[Data for review — start]

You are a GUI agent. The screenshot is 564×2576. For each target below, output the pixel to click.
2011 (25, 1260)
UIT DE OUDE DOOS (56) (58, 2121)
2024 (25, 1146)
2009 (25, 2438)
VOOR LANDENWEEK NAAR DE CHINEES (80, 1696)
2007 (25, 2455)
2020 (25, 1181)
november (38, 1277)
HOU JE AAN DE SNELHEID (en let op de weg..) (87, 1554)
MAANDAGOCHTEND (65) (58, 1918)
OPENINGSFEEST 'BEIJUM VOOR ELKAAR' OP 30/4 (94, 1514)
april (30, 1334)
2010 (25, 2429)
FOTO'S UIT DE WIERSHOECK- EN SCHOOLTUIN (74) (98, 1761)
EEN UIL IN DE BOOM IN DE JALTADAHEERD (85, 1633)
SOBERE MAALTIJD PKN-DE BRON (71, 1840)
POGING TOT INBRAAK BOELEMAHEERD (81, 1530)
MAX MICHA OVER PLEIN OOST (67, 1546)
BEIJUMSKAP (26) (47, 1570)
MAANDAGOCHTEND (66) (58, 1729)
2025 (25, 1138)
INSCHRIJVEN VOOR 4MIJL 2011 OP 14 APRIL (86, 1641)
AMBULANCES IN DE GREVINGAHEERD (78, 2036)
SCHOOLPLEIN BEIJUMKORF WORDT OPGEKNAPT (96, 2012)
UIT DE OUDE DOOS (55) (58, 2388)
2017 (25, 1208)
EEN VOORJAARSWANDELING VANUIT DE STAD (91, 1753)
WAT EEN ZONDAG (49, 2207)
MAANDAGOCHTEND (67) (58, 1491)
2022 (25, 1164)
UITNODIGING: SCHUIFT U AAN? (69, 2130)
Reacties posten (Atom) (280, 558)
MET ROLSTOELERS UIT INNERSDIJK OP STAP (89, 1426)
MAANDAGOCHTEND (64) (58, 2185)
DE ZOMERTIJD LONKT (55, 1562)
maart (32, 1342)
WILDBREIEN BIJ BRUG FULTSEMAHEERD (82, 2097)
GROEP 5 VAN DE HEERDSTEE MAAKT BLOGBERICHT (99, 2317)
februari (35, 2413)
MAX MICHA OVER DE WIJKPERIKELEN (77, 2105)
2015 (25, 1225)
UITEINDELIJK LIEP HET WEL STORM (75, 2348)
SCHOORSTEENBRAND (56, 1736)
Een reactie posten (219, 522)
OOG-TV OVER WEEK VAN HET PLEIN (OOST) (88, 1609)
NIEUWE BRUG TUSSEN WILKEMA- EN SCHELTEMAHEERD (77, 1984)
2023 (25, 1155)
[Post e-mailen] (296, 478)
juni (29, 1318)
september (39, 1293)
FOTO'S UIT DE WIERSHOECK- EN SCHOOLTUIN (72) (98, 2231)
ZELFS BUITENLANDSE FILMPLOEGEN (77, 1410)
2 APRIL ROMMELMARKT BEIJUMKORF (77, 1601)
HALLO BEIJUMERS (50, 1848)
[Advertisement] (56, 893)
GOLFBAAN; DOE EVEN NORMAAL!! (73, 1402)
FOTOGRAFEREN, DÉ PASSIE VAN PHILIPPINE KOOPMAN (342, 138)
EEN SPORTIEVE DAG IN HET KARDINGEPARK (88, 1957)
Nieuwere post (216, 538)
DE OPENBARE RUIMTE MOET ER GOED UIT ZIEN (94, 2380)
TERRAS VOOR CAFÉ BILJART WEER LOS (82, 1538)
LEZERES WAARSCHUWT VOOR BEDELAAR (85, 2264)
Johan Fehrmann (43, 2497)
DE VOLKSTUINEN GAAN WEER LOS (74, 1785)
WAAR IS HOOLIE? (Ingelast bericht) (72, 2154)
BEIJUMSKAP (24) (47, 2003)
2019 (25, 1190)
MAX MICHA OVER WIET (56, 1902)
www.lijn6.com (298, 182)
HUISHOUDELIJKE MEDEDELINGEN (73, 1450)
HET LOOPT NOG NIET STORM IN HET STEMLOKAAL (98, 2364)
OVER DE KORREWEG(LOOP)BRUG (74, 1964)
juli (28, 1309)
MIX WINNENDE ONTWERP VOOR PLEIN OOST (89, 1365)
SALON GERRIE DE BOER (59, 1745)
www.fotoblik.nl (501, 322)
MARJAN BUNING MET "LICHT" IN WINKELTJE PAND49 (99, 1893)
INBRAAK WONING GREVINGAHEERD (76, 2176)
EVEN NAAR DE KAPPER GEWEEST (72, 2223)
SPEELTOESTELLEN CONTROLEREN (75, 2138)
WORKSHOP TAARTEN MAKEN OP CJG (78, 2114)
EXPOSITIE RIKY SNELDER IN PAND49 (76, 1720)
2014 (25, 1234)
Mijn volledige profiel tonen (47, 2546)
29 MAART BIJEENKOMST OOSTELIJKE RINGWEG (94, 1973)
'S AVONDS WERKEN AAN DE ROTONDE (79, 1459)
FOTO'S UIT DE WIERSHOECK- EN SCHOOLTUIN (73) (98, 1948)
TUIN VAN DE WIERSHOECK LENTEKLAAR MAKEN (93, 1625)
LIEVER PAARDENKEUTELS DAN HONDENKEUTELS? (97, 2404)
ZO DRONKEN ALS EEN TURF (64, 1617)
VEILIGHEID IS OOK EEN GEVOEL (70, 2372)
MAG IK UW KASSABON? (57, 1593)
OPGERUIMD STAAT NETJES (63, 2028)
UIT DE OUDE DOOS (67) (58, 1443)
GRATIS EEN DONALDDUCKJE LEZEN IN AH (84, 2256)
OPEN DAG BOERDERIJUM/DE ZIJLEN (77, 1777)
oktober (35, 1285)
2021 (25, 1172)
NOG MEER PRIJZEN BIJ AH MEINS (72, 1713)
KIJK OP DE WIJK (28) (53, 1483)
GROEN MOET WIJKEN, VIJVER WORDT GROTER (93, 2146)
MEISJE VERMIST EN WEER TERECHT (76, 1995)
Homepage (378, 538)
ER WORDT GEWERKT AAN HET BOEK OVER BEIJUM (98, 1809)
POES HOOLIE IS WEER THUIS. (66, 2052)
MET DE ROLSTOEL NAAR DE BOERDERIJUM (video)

[Data for review — finish]

Task requirements: Repeat exactly the lines above from the one with "MAX MICHA OVER PLEIN OOST (67, 1546)" up to and including the one with "DE ZOMERTIJD LONKT (55, 1562)". No other line belongs in the reply.

Your solution:
MAX MICHA OVER PLEIN OOST (67, 1546)
BEIJUMSKAP (26) (47, 1570)
MAANDAGOCHTEND (66) (58, 1729)
2025 (25, 1138)
INSCHRIJVEN VOOR 4MIJL 2011 OP 14 APRIL (86, 1641)
AMBULANCES IN DE GREVINGAHEERD (78, 2036)
SCHOOLPLEIN BEIJUMKORF WORDT OPGEKNAPT (96, 2012)
UIT DE OUDE DOOS (55) (58, 2388)
2017 (25, 1208)
EEN VOORJAARSWANDELING VANUIT DE STAD (91, 1753)
WAT EEN ZONDAG (49, 2207)
MAANDAGOCHTEND (67) (58, 1491)
2022 (25, 1164)
UITNODIGING: SCHUIFT U AAN? (69, 2130)
Reacties posten (Atom) (280, 558)
MET ROLSTOELERS UIT INNERSDIJK OP STAP (89, 1426)
MAANDAGOCHTEND (64) (58, 2185)
DE ZOMERTIJD LONKT (55, 1562)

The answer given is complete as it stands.